An underappreciated aspect of this type of journey that many people living with chronic pain face is the complexity of the risk-benefit decisions they must make for every single treatment they try (Figure 10-3). “It is not just the efficacy; it is also about the side effects,” said Veasley. Other considerations include how the treatment may impact a person’s ability to function, the financial burden, insurance coverage, appointment scheduling, and recovery time.

Complicating these decisions further, said Veasley, is the fact that many people have multiple pain conditions or multisite body pain along with comorbidities such as sleep disorders, mood disorders, cognitive impairment, and fatigue. As a result, treatments often need to be multimodal, and a risk-benefit analysis goes into each aspect of a treatment plan. In addition, it’s likely that people have other chronic diseases, since 6 in 10 U.S. adults have at least one chronic illness, and 4 in 10 have two or more. Treatment choices must then factor in heart disease or diabetes. “As you have more

conditions or you are considering additional treatments, the decision tree grows exponentially,” said Veasley. “Then we are in this place where it is almost impossible to weigh all the risks and benefits simultaneously to identify the best overall treatment plan.”

The goal, said Veasley, is to end the trial-and-error era, and that requires better data to identify which treatments will work for which patients and to develop predictors of success. It also requires studying additive effects of treatment combinations and meaningful metrics to help individuals prioritize the outcomes that matter most to them. In addition, too many treatments have been evaluated only over the short term, with little grasp as to how they work over a person’s lifetime.
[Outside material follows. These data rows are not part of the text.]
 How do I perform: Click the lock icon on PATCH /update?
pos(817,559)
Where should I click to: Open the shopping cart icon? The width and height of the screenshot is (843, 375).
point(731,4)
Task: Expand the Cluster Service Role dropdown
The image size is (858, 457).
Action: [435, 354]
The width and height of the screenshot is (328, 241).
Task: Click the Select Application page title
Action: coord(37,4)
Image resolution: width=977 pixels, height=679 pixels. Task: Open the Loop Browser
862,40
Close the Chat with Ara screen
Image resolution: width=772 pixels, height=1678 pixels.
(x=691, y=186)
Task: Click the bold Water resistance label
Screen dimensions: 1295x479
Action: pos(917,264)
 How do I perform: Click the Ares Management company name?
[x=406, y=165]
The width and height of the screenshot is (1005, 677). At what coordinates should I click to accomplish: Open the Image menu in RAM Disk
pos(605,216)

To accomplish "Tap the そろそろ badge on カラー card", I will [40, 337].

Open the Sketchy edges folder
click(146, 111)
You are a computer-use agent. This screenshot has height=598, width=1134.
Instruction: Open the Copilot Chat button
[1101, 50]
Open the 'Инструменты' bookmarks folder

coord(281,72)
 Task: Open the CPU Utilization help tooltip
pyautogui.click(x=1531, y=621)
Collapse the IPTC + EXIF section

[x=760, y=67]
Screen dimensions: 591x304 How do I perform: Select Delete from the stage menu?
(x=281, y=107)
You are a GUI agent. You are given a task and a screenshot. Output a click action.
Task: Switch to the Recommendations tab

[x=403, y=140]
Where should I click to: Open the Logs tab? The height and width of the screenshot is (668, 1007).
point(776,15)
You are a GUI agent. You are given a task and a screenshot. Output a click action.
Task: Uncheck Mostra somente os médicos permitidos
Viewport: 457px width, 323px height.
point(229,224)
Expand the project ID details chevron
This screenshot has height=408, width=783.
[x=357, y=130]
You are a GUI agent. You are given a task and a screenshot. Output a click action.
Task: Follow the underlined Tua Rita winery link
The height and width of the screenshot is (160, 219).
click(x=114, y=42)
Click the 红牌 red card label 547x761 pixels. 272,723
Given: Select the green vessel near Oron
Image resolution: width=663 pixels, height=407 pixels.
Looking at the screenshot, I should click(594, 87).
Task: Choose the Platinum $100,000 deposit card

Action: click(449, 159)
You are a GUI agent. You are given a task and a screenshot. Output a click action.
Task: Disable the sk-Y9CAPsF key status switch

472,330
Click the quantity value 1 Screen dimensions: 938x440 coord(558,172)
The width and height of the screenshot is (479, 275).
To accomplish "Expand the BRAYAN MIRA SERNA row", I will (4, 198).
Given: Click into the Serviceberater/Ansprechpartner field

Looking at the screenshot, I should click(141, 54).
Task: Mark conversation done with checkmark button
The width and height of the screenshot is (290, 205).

Key to addressing all of these challenges and complexities will be to partner with patients throughout the entire research and development cycle, starting at the very beginning with designing new and innovative therapeutics that take patients’ critical needs and input into consideration. This partnership should continue all the way through the research lifecycle, including patient-centered study design, execution of clinical trials, and implementation of new therapeutics (Haroutounian et al., 2024). “People are more likely to adopt solutions they help create, for that builds trust—a critical issue in the research landscape,” said Veasley. Regarding development of novel diagnostics for chronic pain, she noted that while the goal of pain research is to garner objective data, the experience of chronic pain remains subjective, and patients’ reports of their physical and emotional experiences should be prioritized. Also imperative is to design novel diagnostics and treatments that are accessible, non-intrusive, affordable, and easy for everyone to use.